27. FRCC comments that improving the accuracy of power system models used in simulating system response to forecasted system conditions is an appropriate goal, but achieving 100 percent accuracy is not practicable. EEI comments that dynamic simulations for any large power system will never be 100 percent accurate and asks the Commission not to impose any new directives which might unnecessarily increase costs to industry.
28. NYISO states that a lack of accuracy in modeling can have a significant impact on analyses of under-generated islands. Specifically, NYISO states that “optimistic models of unit governing response can lead to invalid conclusions regarding minimum frequency and frequency recovery.” 
NYISO indicates that it is taking steps to improve the accuracy of modeling frequency recovery by, among other things, aligning the dynamics model to observed system response.
29. The Commission accepts the comments from EEI and FRCC that power system models with 100 percent accuracy are not practicable. The Commission, however, is mindful of the consequences of inaccurate power system models and their impact on an entity's ability to accurately simulate system performance. As noted by NYISO, inaccurate models can lead to invalid conclusions which can be detrimental to the analysis and operation of the bulk electric system. At a minimum, the models should accurately predict system performance during UFLS events. Although entities may take additional steps, such as the step taken by NYISO to ensure accurate models, as stated in the NOPR, the Commission believes that the design requirements in Reliability Standard PRC-006-1 are acceptable.
C. UFLS Event Assessments
1. Assessments in the Absence of Island Formation
30. Requirement R11 of Reliability Standard PRC-006-1 requires planning coordinators to conduct assessments after a “BES islanding event results in system frequency excursion below the initializing set points of the UFLS program.”
31. In the NOPR, the Commission expressed concern that the phrase “BES islanding event” could be interpreted to mean that a planning coordinator only has to assess an event if it meets both of the following requirements: (1) System frequency excursions fall below the initializing set point for UFLS; and (2) bulk electric system islands form within the Interconnection. The Commission explained that, if frequency falls below the initializing UFLS set point but islands do not form (e.g., because the event was not severe enough to isolate portions of the Interconnection, or UFLS or other protection systems failed to operate properly to form islands), an assessment of the performance of the UFLS program for this event is still useful because it can determine if the UFLS program operated as expected. The Commission sought comment on what actions must planning coordinators take under Requirement R11 of PRC-006-1 if an event results in system frequency excursions falling below this initializing set point for UFLS but without the formation of a bulk electric system island.
32. In its comments, NERC states that “[a]lthough PRC-006-1 does not prescribe an analysis for [the non-islanding scenario identified in the NOPR], activating UFLS during an Interconnection-wide event would involve a significant loss of generation and analysis would be performed under the NERC Event Analysis program or the NERC Rules of Procedure, depending on the severity of the event.” 

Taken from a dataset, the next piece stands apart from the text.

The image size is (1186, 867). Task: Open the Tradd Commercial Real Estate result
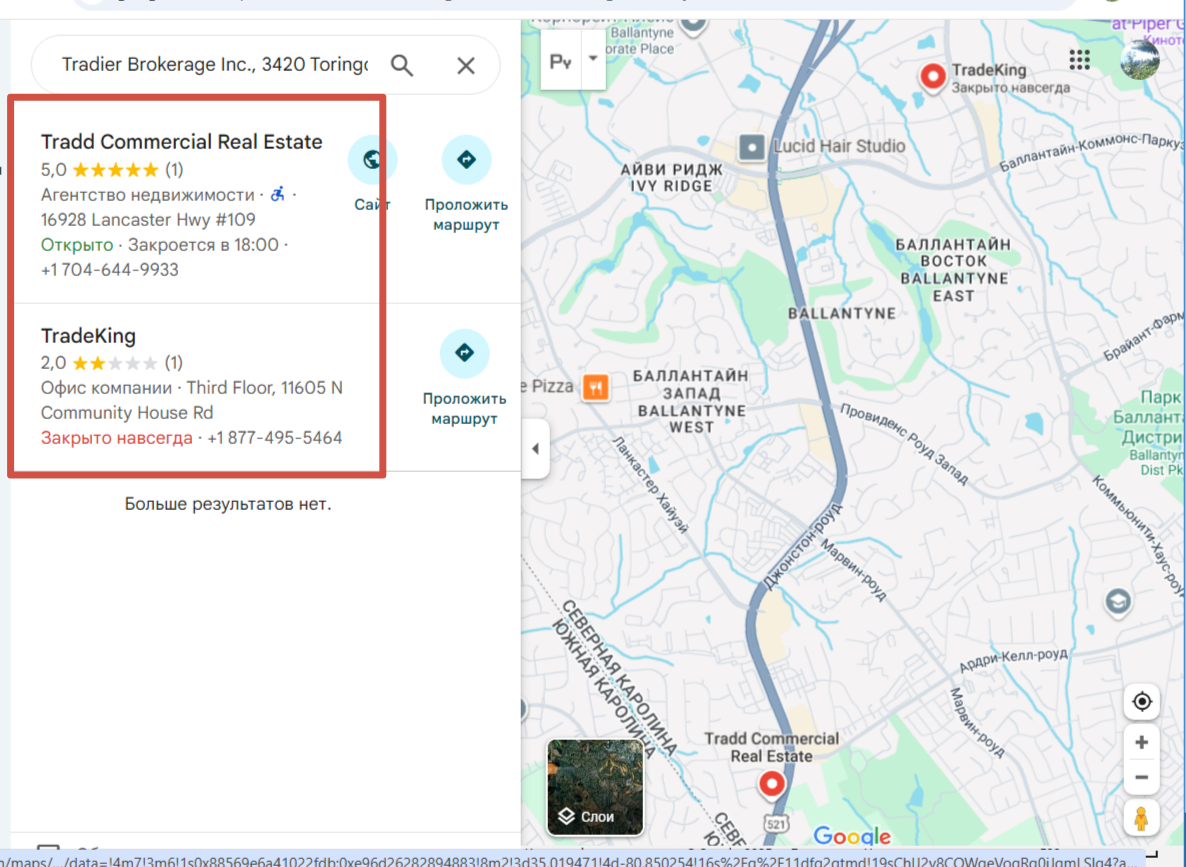(x=181, y=142)
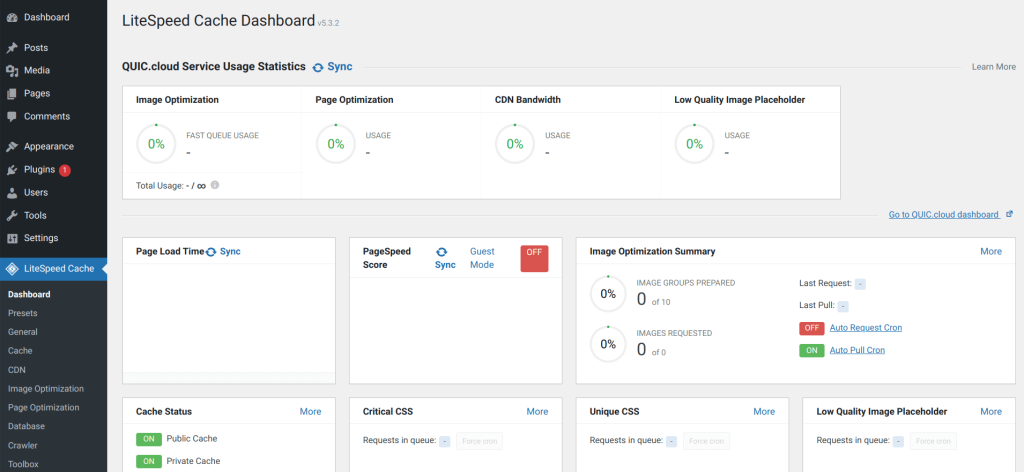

NERC further states that the “activation of UFLS, while highly unlikely, would be a significant event requiring assessment of several aspects of system frequency, including system Frequency Response, equipment performance, and coordination of protection and control systems, in addition to the assessment of UFLS program operation.” 
Ultimately, NERC agrees that an assessment of the performance of UFLS, even in the absence of island formation, is useful.
33. EEI and MISO agree with NERC that Requirement R11 of Reliability Standard PRC-006-1 requires both conditions (i.e., frequency excursion and islanding) to be met. MISO agrees with the NOPR that an analysis of excursions without islanding is useful. However, MISO and EEI comment that such an analysis is outside the scope of the Reliability Standard. MISO, quoting the NOPR, states that UFLS “is designed for use in extreme conditions to stabilize the balance between generation and load after an electrical island has been formed.” 
Accordingly, MISO argues that a UFLS program “can only truly be assessed in light of its performance after an island has formed.” 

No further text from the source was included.